* TASK STATEMENT: The output should consist solely of the line containing "Click Loeb's stage" and the lines that follow it through the end of the data below.

* STUDY MATERIAL:
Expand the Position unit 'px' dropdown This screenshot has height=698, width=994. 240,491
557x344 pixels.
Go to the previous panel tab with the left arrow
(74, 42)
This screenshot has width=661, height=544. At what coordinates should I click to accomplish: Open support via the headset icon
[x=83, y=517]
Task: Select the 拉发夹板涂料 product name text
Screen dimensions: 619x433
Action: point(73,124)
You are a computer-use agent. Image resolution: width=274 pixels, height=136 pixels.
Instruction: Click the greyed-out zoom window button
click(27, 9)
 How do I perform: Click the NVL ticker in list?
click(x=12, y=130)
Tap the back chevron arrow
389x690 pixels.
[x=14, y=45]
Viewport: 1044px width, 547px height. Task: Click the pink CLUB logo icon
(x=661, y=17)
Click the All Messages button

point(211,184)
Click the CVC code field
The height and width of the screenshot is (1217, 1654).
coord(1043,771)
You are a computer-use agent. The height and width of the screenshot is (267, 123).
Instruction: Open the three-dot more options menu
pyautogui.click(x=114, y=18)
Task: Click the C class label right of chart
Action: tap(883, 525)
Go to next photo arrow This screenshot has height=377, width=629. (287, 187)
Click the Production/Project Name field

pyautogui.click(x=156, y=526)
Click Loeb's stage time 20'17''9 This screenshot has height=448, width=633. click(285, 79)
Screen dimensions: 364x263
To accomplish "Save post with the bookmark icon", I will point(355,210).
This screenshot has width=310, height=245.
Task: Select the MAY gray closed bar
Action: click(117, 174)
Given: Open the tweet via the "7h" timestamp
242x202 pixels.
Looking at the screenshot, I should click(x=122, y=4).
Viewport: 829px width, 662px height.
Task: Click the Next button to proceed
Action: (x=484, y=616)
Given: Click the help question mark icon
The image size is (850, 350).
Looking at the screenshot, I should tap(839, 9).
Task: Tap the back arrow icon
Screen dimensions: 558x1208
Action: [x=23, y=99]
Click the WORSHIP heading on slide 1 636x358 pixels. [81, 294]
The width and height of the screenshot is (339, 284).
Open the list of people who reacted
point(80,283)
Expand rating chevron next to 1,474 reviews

* TASK ANSWER:
Click Loeb's stage time 20'17''9 This screenshot has height=448, width=633. click(285, 79)
Screen dimensions: 364x263
To accomplish "Save post with the bookmark icon", I will point(355,210).
This screenshot has width=310, height=245.
Task: Select the MAY gray closed bar
Action: click(117, 174)
Given: Open the tweet via the "7h" timestamp
242x202 pixels.
Looking at the screenshot, I should click(x=122, y=4).
Viewport: 829px width, 662px height.
Task: Click the Next button to proceed
Action: (x=484, y=616)
Given: Click the help question mark icon
The image size is (850, 350).
Looking at the screenshot, I should tap(839, 9).
Task: Tap the back arrow icon
Screen dimensions: 558x1208
Action: [x=23, y=99]
Click the WORSHIP heading on slide 1 636x358 pixels. [81, 294]
The width and height of the screenshot is (339, 284).
Open the list of people who reacted
point(80,283)
Expand rating chevron next to 1,474 reviews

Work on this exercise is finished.